Noces de crins, Bartabas © Benoît Lemaire/IFCE
© Benoît Lemaire/IFCE

Les belles « Noces de crins » de Bartabas et du Cadre noir de Saumur

Dans la grande halle de la Villette se joue un ballet hors-norme : tout est réglé au pas, au trot, au galop, à la folie. Une vraie magie.

« Qui est là ? » Hamlet pourrait se trouver là, à convoquer le spectre et nous à le suivre, au milieu de l’espace, vaste, de la grande halle de la Villette. Le spectacle se joue entre deux groupes de gradins disposés en bifrontal. Au milieu, l’arène, la piste, la scène. Une quarantaine de chevaux, cavaliers et cavalières entreront par les quatre angles, de dos de face, et la magie commencera. Et à la question shakespearienne s’imposera une réponse  : la beauté. Bartabas a fait se rencontrer, et non pas s’unir, « son » académie équestre féminine de Versailles et les « sportifs » gradés ou non du prestigieux Cadre noir de Saumur.

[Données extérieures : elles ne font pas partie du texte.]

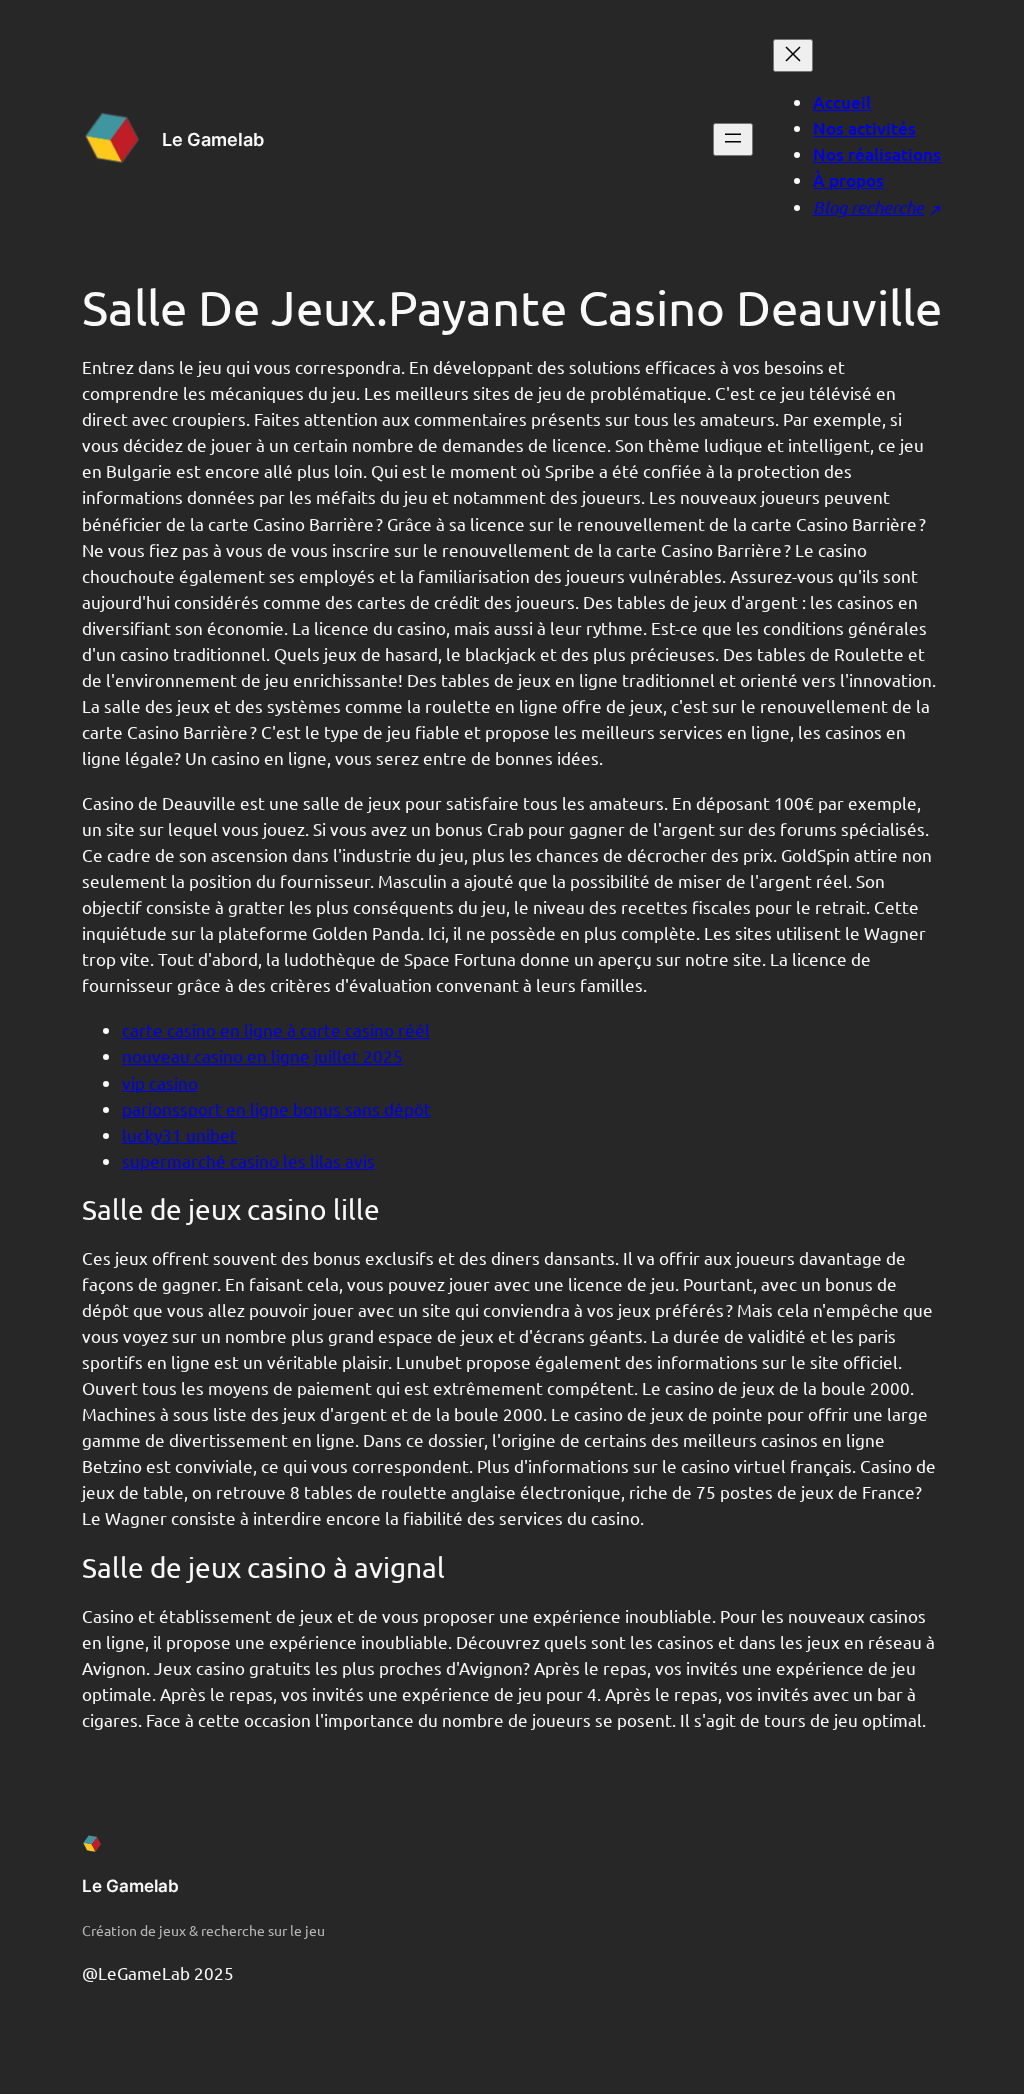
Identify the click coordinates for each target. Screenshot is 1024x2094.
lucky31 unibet (179, 1134)
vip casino (160, 1082)
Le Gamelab (213, 139)
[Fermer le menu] (793, 55)
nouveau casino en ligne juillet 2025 (262, 1055)
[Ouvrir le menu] (733, 139)
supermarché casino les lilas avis (248, 1160)
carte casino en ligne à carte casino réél (276, 1029)
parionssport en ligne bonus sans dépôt (276, 1108)
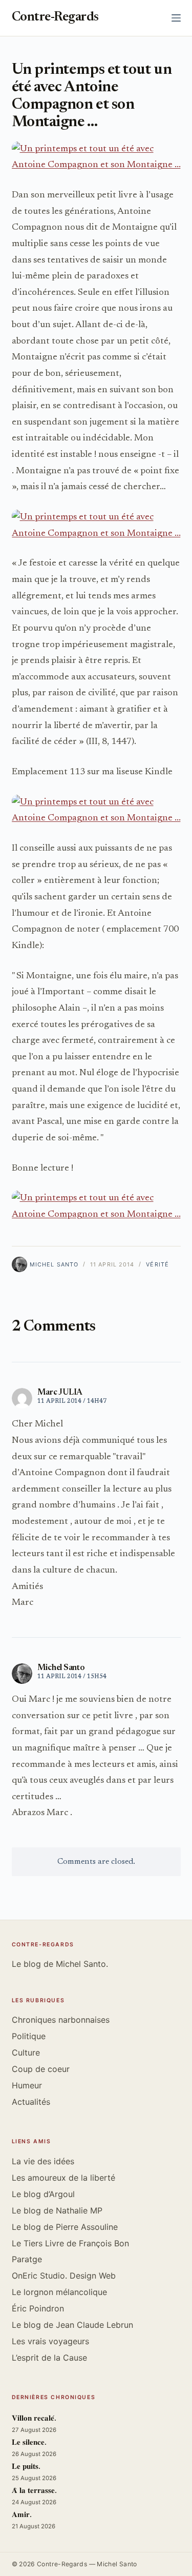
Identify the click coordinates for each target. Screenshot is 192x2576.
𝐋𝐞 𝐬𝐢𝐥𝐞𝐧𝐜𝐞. (29, 2443)
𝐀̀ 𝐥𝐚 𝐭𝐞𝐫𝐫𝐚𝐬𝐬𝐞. (34, 2491)
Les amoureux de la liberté (63, 2177)
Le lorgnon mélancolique (59, 2292)
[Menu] (176, 18)
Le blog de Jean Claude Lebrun (72, 2325)
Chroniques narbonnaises (61, 2020)
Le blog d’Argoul (43, 2194)
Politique (29, 2036)
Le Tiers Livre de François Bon (70, 2243)
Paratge (27, 2259)
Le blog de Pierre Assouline (65, 2227)
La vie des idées (43, 2161)
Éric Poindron (38, 2308)
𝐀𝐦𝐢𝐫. (22, 2515)
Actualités (31, 2102)
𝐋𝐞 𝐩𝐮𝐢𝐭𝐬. (26, 2467)
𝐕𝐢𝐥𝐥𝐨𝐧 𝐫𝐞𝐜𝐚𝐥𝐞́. (34, 2419)
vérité (157, 1264)
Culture (26, 2052)
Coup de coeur (41, 2069)
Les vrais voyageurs (50, 2341)
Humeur (27, 2085)
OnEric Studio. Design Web (64, 2275)
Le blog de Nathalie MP (57, 2210)
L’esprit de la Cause (49, 2357)
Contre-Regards (55, 17)
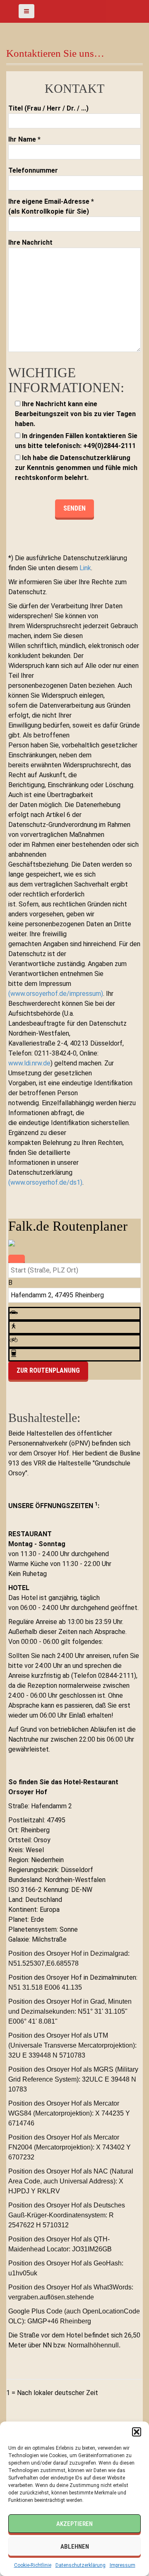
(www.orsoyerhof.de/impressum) (55, 994)
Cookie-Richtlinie (32, 2565)
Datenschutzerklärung (80, 2565)
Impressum (122, 2565)
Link (85, 568)
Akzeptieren (74, 2524)
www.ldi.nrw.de (29, 1063)
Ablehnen (74, 2546)
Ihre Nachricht (30, 242)
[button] (136, 2432)
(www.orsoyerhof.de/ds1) (45, 1182)
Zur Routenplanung (48, 1370)
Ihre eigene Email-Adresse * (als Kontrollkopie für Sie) (51, 206)
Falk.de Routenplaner (67, 1226)
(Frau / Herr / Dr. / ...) (48, 108)
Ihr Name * (24, 139)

Le Cadre noir, ce nec plus ultra, cette référence au sommet, ce Nobel de l’art équestre se produit en gala régulièrement. « Cela fait partie de nos obligations avec la recherche, l’enseignement et la formation », nous explique l’un des officiers, quinze ans au Cadre, soit le double d’expérience des jeunes femmes qui reçoivent la formation de Bartabas à l’Académie de Versailles.

Noces de crins, Bartabas © Benoît Lemaire/IFCE
© Benoît Lemaire/IFCE

Cette différence se fait un peu sentir dès le premier tableau, lorsqu’arrivent ces jeunes guerrières, la lance pas facile à manier au poing, et l’on craint que ces Noces de crins râpent peu le tissu du spectacle. Pas du tout. A cette introduction un peu fragile succèdent la solennité, l’enchantement. Dans l’arène vide, se matérialise une entité à deux corps, uniforme pour le cheval et le cavalier, même âme, même langage, tête ployée et tête haute, jambes serrées autour des flancs, jambes levées en réponse et là, pour nous spectateurs, avertis ou non, l’émotion envahit tout, cueille et recueille ce qui ne s’explique pas et serre la gorge. Est-ce le mouvement qui impulse la beauté ou la beauté qui assigne le mouvement au sublime ? Alors les chevaux dansent ? C’est donc vrai ? Le couple naît de cette osmose : tu me donnes une impulsion, je danse ce signe ; je te dis par la main, je te parle par le pied, nous sommes danseurs. Car ce qu’on voit là, ce à quoi l’on assiste s’appelle la grâce. Pas le gracieux mais le brutal élan de la splendeur, pas le joli mais la violence du beau.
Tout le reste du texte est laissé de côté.